The problem of counting the pairs that work can be done in sort time + O(N). This is faster than the solution that Ani gives, which is sort time + O(N log N). The idea goes like this. First you sort. You then run nearly the same single pass algorithm twice. You then can use the results of the two single pass algorithms to calculate the answer.

The first time we run the single pass algorithm, we will create a new array that lists the smallest index that can partner with that index to give a sum greater than a. Example:

a = 6
array = [-20, 1, 3, 4, 8, 11]
output = [6, 4, 2, 2, 1, 1]

So, the number at array index 1 is 1 (0 based indexing). The smallest number it can pair with to get over 6 is the eight, which is at index 4. Hence output[1] = 4. -20 can't pair with anything, so output[0] = 6 (out of bounds). Another example: output[4] = 1, because 8 (index 4) can pair with the 1 (index 1) or any number after it to sum more than 6.

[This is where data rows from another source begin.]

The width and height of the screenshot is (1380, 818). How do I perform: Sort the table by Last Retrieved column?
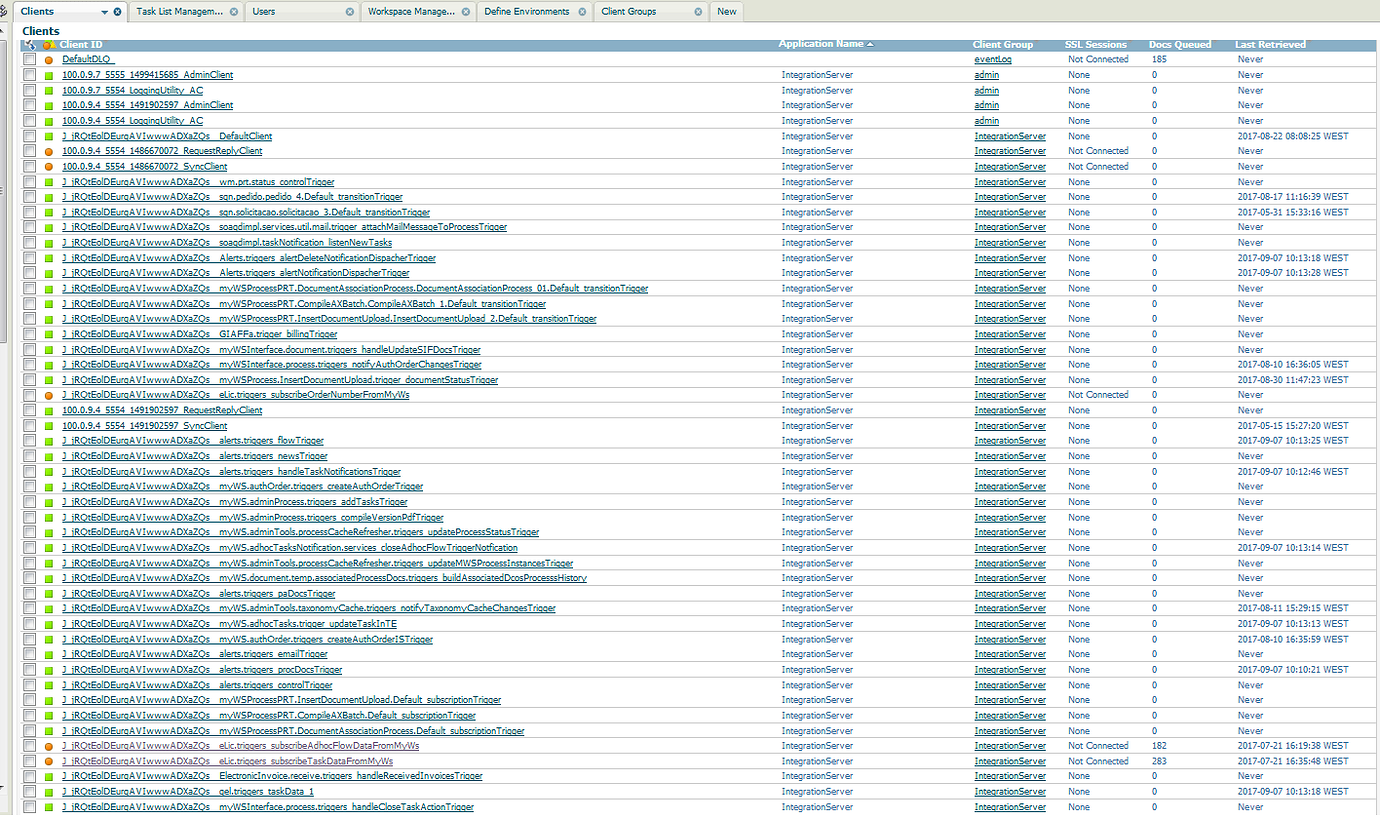click(x=1270, y=45)
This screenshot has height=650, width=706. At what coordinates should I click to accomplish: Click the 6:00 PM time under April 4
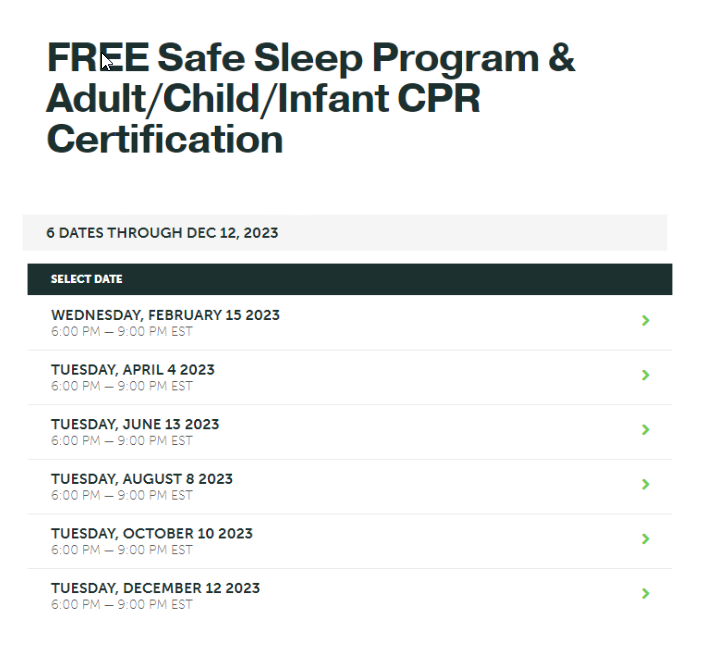[x=76, y=386]
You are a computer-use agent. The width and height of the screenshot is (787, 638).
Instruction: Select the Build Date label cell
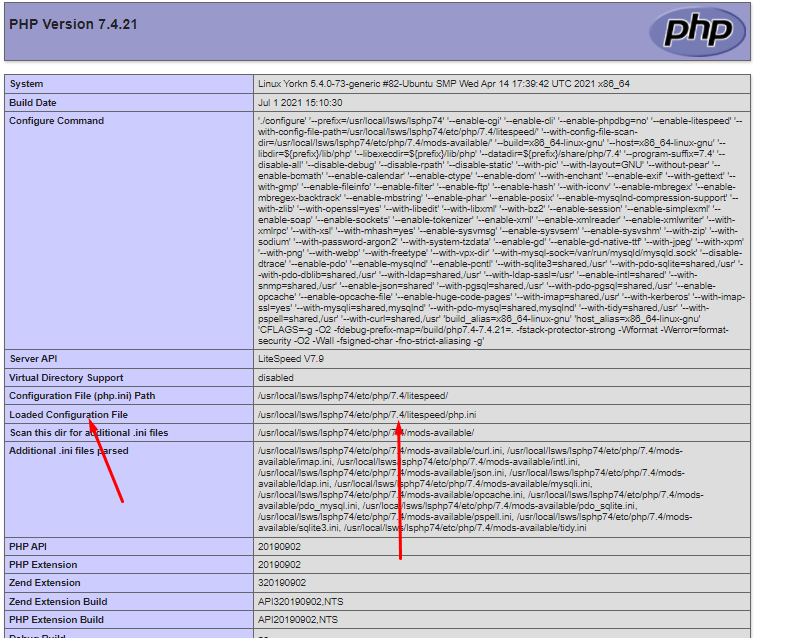(x=33, y=102)
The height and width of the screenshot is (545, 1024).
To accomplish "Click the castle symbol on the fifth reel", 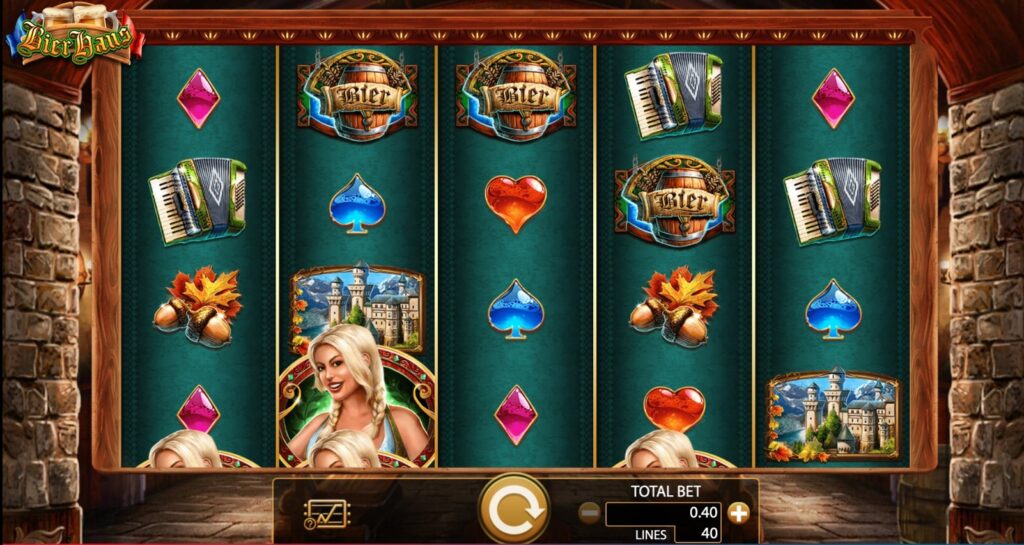I will coord(833,414).
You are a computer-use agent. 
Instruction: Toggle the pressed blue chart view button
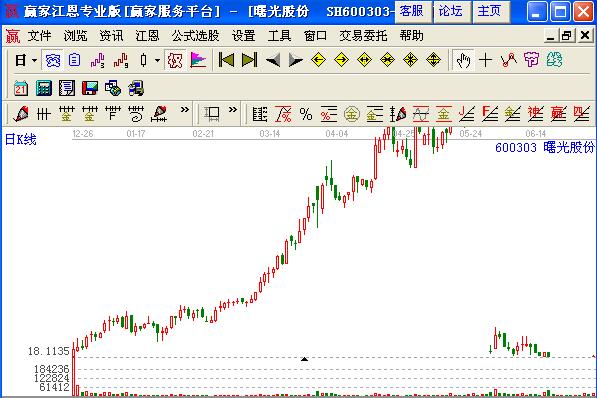tap(53, 60)
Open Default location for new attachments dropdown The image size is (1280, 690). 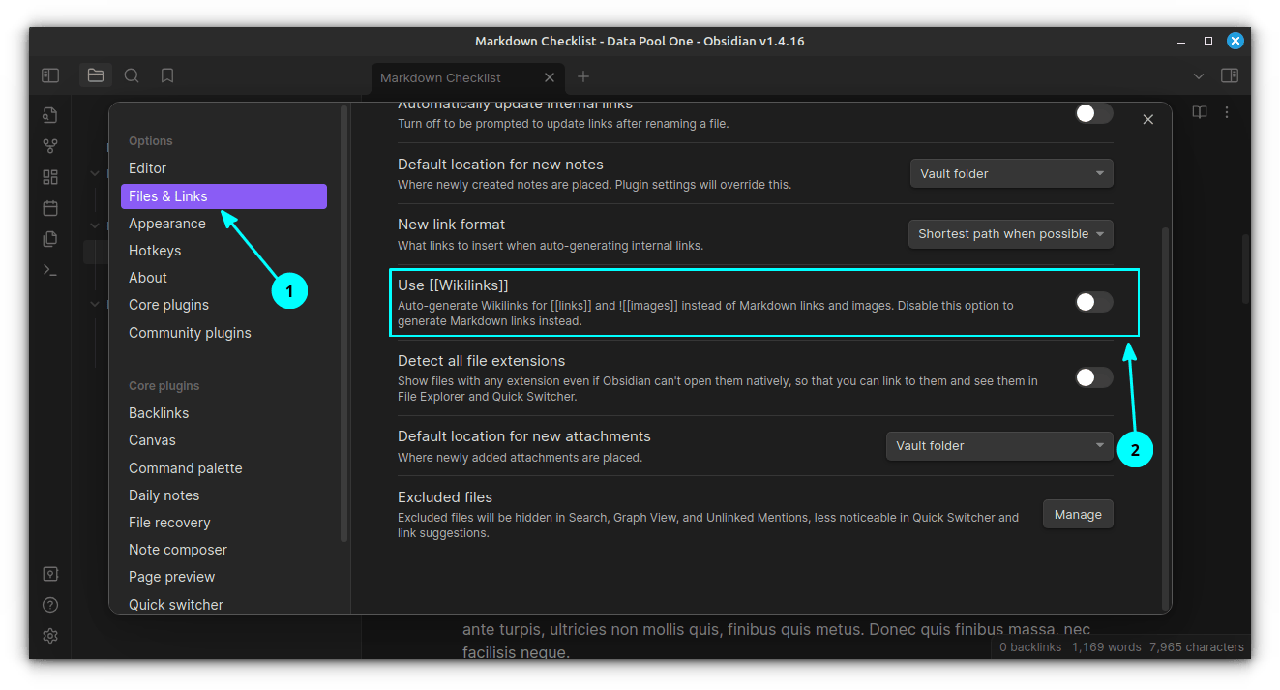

What you need to do now is convince yourself that this is O(N). It is. The code is:

i, j = 0, 5
while i - j <= 0:
  if array[i] + array[j] >= a:
    output[j] = i
    j -= 1
  else:
    output[i] = j + 1
    i += 1

Just think of two pointers starting at the edges and working inwards. It's O(N). You now do the same thing, just with the condition b <= a:

while i-j <= 0:
  if array[i] + array[j] <= b:
    output2[i] = j
    i += 1
  else:
    output2[j] = i-1
    j-=1

In our example, this code gives you (array and b for reference):

b = 9
array = [-20, 1, 3, 4, 8, 11]
output2 = [5, 4, 3, 3, 1, 0]

But now, output and output2 contain all the information we need, because they contain the range of valid indices for pairings. output is the smallest index it can be paired with, output2 is the largest index it can be paired with. The difference + 1 is the number of pairings for that location. So for the first location (corresponding to -20), there are 5 - 6 + 1 = 0 pairings. For 1, there are 4-4 + 1 pairings, with the number at index 4 which is 8. Another subtlety, this algo counts self pairings, so if you don't want it, you have to subtract. E.g. 3 seems to contain 3-2 + 1 = 2 pairings, one at index 2 and one at index 3. Of course, 3 itself is at index 2, so one of those is the self pairing, the other is the pairing with 4. You just need to subtract one whenever the range of indices of output and output2 contain the index itself you're looking at. In code, you can write:

answer = [o2 - o + 1 - (o <= i <= o2) for i, (o, o2) in enumerate(zip(output, output2))]

Which yields:

answer = [0, 1, 1, 1, 1, 0]

Which sums to 4, corresponding to (1,8), (3,4), (4,3), (8, 1)

Anyhow, as you can see, this is sort + O(N), which is optimal.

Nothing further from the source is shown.